At any rate, the Legislature does not plan to take this case to court.

“We’re just urging the governor to follow the full intent of the law,” said Tom Cheney of Speaker Shap Smith’s office.

When one side in a legal dispute decides not to go to court, it’s usually because it doubts it can win.

So Hawkins-Hilke’s termination, while perhaps less than noble, arguably even dishonorable, appears to be within the Administration’s constitutional discretion.

Whether it violates the state’s contract with the Vermont State Employees Association is yet to be determined, and Hawkins-Hilke, not surprisingly, asserts that it does, and is therefore illegal.

“According to the union contract, (the RIF) has to be on economic grounds and has to be in compliance with the law,” he said. “The budget bill is law. It was signed June 3, and on June 4 administration continued with the RIF. So it is not in compliance with statute. Nor is it an economically driven cut.”

Yes, it is, insists ANR Secretary Wood, even though it saved only $16,000, the state’s half of Hawkins-Hilke’s pay. The other half came from the federal government.

“I would love the people who are saying that to live a little bit in my shoes,” Wood said. “The agency has had to reduce almost 100 positions…in the last couple of years. Unless you’re in state government it’s a little annoying to cavalierly talk about amounts of money as though they’re insignificant. This has been the largest reduction of state government in history. Every dollar is important.”

But Hawkins-Hilke and others suspect that the Administration wants to weaken environmental planning as much as it wants to save money. After all, it increased spending on some of its preferred functions, such as economic development.

And one email released by Administration Secretary Neale F. Lunderville’s office indicated that at least one Administration official, Human Resources Commissioner Caroline Earle, was “very concerned about this move in the light of the legislative language.”

Other officials, though, were confident that Wood had the authority to terminate the position.

Hawkins-Hilke pointed out that he is not the only environmental planner whose job has been eliminated.

“The only planner in Forest, Parks, and Recreation was RIFFED last year,” he said. The head planner for the Agency of Natural Resources was RIFFED  last year. The Basin Planning Program (part of the Water Quality Division) has taken a substantial hit.”

Dana Farley, president of the Vermont Planners Association, had a similar assessment.

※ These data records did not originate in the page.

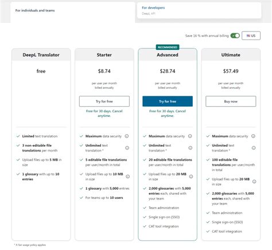Select the DeepL Translator free plan heading

tap(41, 55)
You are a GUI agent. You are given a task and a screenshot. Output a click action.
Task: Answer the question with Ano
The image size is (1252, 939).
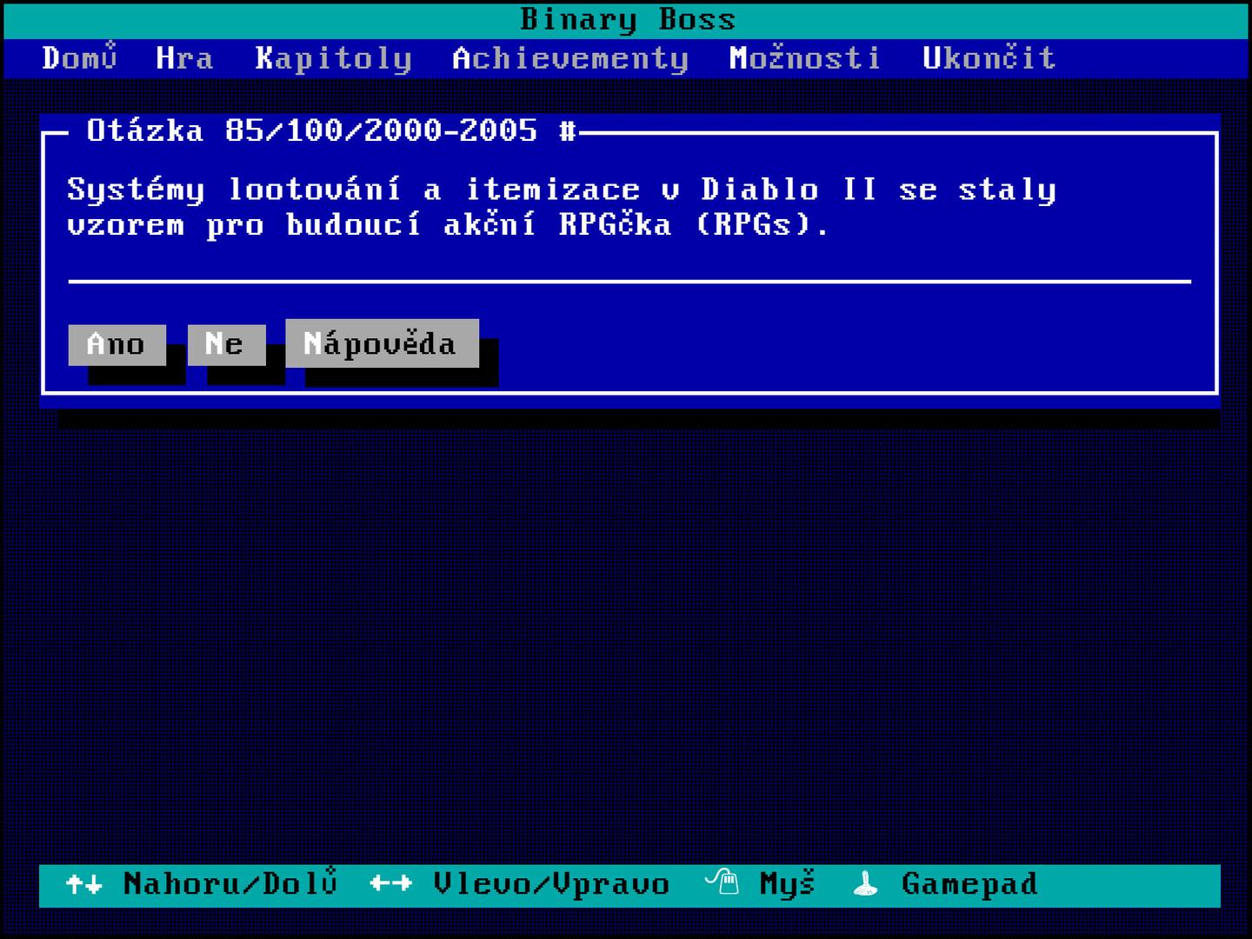point(117,344)
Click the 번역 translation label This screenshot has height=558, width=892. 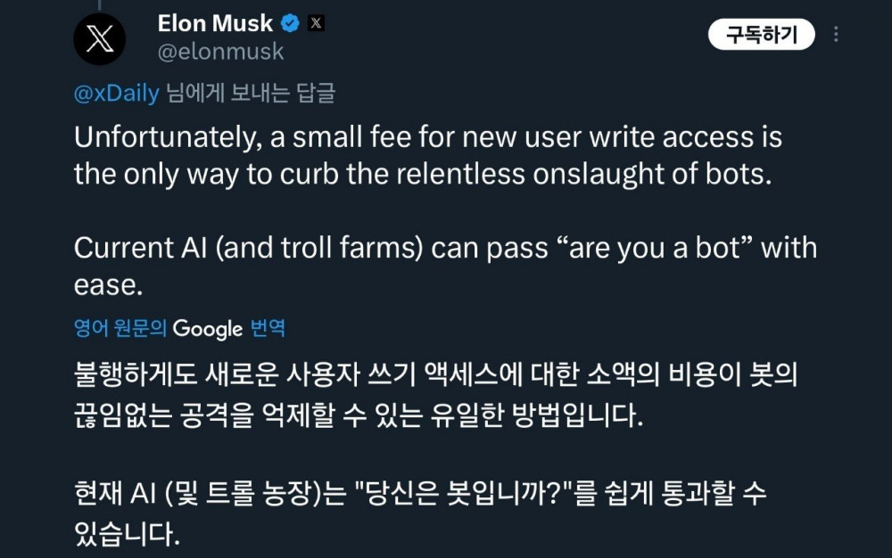tap(268, 329)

“The planning community’s a little bit perplexed by it all,” she said. “Resources for planning have been cut for many years. We aren’t getting the kind of technical and funding support we used to. The loss of this position really tipped over the cart.”

Wood insisted that ANR would continue to help localities plan for wildlife conservation, though he acknowledged that the service “may not be quite as robust without having an individual dedicated to it.”

Evidence as to whether the position was terminated solely to save money might be found in the emails the VSEA is seeking from the Department under a Freedom of Information Act filing. According to Hawkins-Hilke, Lunderville’s office has complied with the request, and the Agency of Commerce and Community Development replied that it has “no communications whatsoever” on the matter, an assertion Hawkins-Hilke does not doubt.

But ANR is balking, arguing that though the VSEA does not want copies of the emails, only the opportunity to look at them, it must pay for the staff time required for the search.

This, too, could simply be because the hard-pressed agency needs to find all the money it can. On the other hand, just as a decision not to go to court usually indicates a weak case, a reluctance to turn over documents often means that the reluctant party does not want the documents in question to see the light of day.